Excess crude account and its controversies

Treat money laundering, others with zero tolerance, Osinbajo advises W/AfricaDeputy Editor, LEON USIGBE, writes on the controversial approval by state governors for the Federal Government to withdraw $1billion from the Excess Crude Account (ECA) for the fight against Boko Haram.

Once again, the Excess Crude Account (ECA) has become a major controversial issue in government. Just as it was under the previous dispensation when state governors dragged the Federal Government to court over its constitutionality, litigation on it has resurfaced except that now, it is over the withdrawal of the sum of $1billion share belonging to states and local governments.

The ECA,  a government account used to save oil revenues above a base amount derived from a defined oil benchmark price, was established in 2004 with the primary objective to protect planned budgets against shortfalls due to volatility in crude oil prices. Governors of the 36 states agreed to concede the $1 billion from the account to the Federal Government to enable it to prosecute the ongoing war against Boko Haram insurgency in the northeast. The decision to allow the Federal Government to withdraw the sum was reached at the last meeting of the National Economic Council (NEC) presided over by Vice President Yemi Osinbajo. It was Governor Godwin Obaseki of Edo State who disclosed after the meeting that the Nigeria Governors Forum (NGF) granted the concession to the Federal Government to support its effort at tackling the insurgency.

[Data excerpt]
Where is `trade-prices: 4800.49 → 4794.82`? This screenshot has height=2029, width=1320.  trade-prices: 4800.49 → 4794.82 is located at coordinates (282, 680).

[Task set]
a. From the piece on the Excess Crude Account, copy out the passage that starts at the words "Once again, the" and ends after the words "and local governments.".
b. According to the piece on the Excess Crude Account, in what year was the account set up?

[Written answers]
a.
Once again, the Excess Crude Account (ECA) has become a major controversial issue in government. Just as it was under the previous dispensation when state governors dragged the Federal Government to court over its constitutionality, litigation on it has resurfaced except that now, it is over the withdrawal of the sum of $1billion share belonging to states and local governments.

b. 2004